>I really don't buy the democracy makes for better philosophy line (Seneca,
>Thomas Aquinas, Descartes, Epictetus, Sextus Empiricus, Moses Maimonides,
>etc.).
The thing about the philosophy of premodern times is that even there doctrine was not so finely enforced. The ancients could teach anything, pretty much. In the middle ages you had to be a theist and if you were a Christian had to navigate around the Index, but it left more room for manuever than in Soviet philosophy, and there's no reason to think that the scholastics experienced the imposition of Christianity as a requirement to lie, as Soviet philosophers did. ---------------- I say:
I wasn't objecting to the disparagement of Soviet philosophy (making some exceptions for the 20s), but to the good philosophy requires democracy assertion.
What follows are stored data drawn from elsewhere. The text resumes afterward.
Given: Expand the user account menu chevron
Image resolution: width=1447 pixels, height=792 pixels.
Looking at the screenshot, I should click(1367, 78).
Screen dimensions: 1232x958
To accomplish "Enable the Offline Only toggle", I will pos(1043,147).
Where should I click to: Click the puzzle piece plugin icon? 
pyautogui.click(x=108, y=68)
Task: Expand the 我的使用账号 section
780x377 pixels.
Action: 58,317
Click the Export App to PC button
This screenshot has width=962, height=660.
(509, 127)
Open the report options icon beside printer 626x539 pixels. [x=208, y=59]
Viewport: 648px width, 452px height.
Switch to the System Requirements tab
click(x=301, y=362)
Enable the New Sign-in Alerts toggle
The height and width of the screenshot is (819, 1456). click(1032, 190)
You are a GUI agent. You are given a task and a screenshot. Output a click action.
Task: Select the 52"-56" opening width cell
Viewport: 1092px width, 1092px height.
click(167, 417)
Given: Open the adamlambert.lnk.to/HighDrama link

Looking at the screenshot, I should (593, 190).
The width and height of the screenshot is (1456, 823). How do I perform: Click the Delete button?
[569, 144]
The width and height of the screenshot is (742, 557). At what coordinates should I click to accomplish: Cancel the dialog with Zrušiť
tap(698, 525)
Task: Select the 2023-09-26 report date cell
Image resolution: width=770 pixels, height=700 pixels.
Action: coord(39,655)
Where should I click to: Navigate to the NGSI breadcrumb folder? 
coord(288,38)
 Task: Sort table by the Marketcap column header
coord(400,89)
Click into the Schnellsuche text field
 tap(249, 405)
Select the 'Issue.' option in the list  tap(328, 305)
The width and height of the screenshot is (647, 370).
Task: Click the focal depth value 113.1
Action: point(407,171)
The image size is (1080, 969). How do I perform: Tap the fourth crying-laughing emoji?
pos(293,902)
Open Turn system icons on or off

Clearly, it can't survive totalitarianism (once again, making some exceptions for Heidegger's writings during the 30s and early 40s, some of which I happen to think are pretty damn good, AND NO I DON'T WANT TO GET INTO A 'DO HEIDEGGER'S POLITICS INVALIDATE HIS PHILOSOPHY? conversation). But political democracy and relative openness of intellectual discourse are different things, it seems to me.
And yeah, it's pretty clear that the Schoolmen were convinced theists, not self-conscious ideologues. Actually, I've got a soft spot for good old Bill of Occam.